(Dataset records)
--- START ---

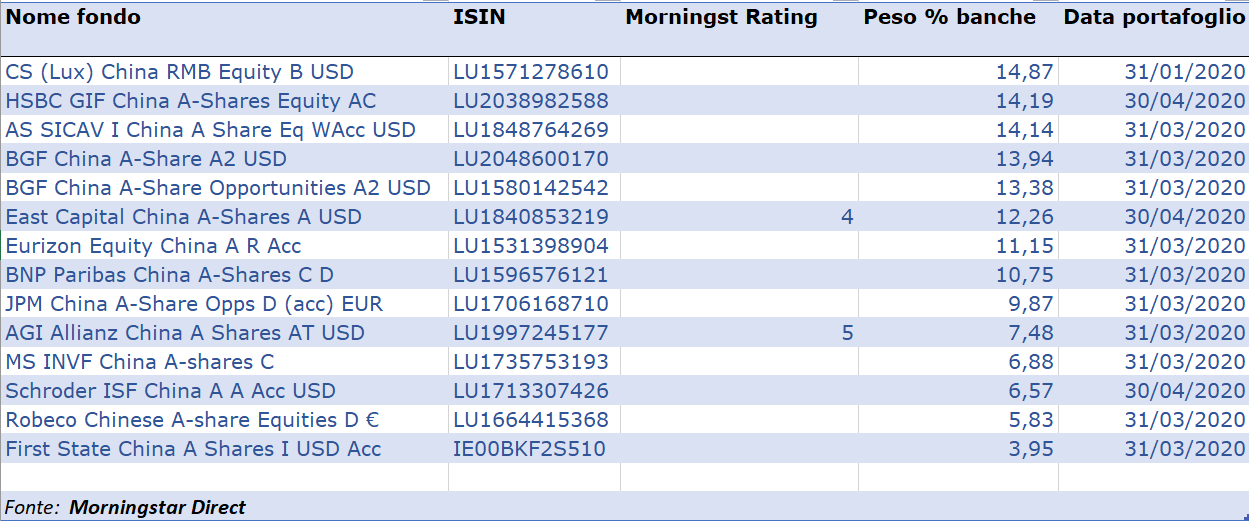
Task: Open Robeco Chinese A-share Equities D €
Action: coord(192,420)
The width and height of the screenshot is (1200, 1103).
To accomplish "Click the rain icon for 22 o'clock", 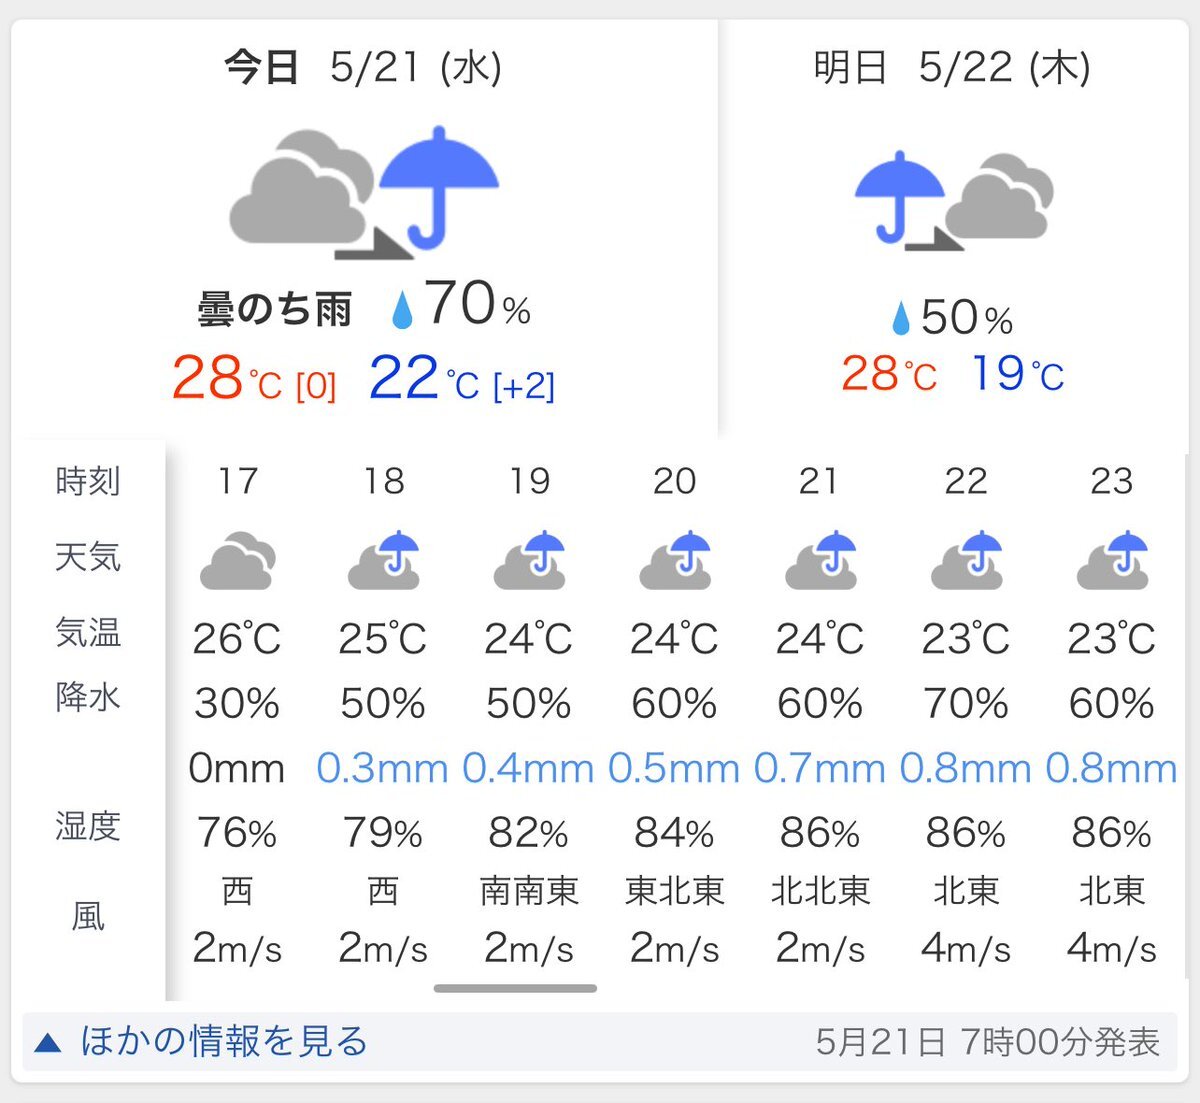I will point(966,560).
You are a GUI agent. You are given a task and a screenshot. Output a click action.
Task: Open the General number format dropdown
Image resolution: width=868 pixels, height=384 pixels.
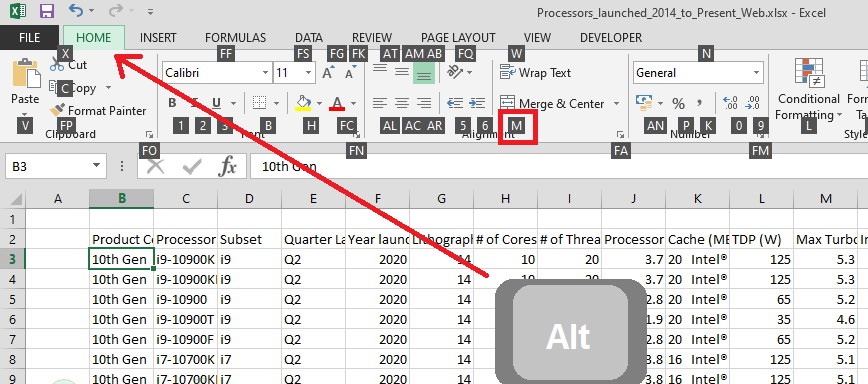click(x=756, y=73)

--- END ---

__INSTRUCTIONS TO FOLLOW__.
Please write out, word for word, each line from the one with "Task: Open the General number format dropdown" to the last line of the data, keeping both ends and omitting pictures.

__SOLUTION TO THE EXERCISE__.
Task: Open the General number format dropdown
Image resolution: width=868 pixels, height=384 pixels.
click(x=756, y=73)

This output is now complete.